Incrementally replacing axle’s initrd (Draft)

25 Feb, 2022 Reading time: 17 minutes

When a computer starts up, before the operating system can display applications, menus, and wallpapers, the operating system needs to first perform a complex initialization sequence. This sequence serves to get both the underlying hardware, and the operating system’s own software components, ready for further use.

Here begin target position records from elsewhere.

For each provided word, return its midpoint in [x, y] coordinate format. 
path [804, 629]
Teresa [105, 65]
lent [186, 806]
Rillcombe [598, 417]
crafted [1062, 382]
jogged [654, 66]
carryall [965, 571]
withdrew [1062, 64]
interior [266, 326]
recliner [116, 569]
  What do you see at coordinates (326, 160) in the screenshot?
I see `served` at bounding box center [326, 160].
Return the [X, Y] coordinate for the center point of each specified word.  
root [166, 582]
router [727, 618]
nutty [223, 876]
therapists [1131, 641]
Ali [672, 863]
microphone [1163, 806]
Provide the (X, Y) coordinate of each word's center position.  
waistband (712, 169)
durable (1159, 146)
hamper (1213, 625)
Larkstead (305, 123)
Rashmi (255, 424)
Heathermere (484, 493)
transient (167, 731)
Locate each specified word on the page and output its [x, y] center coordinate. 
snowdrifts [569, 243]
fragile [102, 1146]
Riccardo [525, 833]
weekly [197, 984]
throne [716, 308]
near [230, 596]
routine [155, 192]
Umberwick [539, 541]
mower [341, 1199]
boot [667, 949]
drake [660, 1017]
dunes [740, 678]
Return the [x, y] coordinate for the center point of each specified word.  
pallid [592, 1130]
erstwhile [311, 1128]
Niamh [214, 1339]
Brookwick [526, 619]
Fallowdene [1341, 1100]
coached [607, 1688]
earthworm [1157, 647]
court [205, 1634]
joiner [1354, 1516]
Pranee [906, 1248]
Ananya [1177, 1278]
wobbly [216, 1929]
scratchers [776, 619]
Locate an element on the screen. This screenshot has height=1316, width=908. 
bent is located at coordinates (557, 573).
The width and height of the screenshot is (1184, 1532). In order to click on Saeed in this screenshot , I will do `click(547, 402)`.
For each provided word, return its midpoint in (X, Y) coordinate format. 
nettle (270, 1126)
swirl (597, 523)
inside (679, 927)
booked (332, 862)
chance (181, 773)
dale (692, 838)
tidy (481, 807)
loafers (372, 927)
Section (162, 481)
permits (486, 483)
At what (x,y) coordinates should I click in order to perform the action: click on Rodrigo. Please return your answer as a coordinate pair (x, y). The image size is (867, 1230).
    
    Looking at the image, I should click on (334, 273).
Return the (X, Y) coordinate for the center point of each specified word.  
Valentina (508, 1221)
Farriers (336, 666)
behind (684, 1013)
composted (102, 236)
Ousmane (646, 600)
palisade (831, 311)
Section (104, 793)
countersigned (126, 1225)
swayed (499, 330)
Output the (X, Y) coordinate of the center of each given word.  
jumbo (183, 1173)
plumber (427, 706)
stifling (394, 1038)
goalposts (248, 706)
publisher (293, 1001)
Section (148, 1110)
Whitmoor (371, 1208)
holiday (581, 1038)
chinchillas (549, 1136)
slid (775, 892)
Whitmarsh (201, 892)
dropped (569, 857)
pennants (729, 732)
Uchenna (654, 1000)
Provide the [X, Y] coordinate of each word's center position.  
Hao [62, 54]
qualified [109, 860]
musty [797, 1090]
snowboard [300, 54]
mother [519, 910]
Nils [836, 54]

While the full details of this sequence are out of the scope of this blog post, here’s a rough rundown of what this might look like:

The computer receives power
The motherboard starts running its boot firmware (either BIOS or UEFI)
The boot firmware performs basic hardware initialization
The boot firmware loads the OS’s bootloader from persistent storage
The bootloader loads the OS image from persistent storage
The bootloader jumps to the OS entry point
The OS performs further hardware initialization
The OS initializes its internal software stack
Ready for use

We’re going to take a closer look at just a few of these steps, and dig into a big change I recently made to how axle boots up.

I mentioned above that, as part of the bootloader’s functioning, it will load the OS image from persistent storage. What, exactly, is this OS image?

A program’s structure

Let’s leave operating systems aside for the moment, and talk more generally about programs. Programs are made up of two things: code and data. While it’s true that it’s bytes all the way down, it’s more colloquially useful to delineate the two¹.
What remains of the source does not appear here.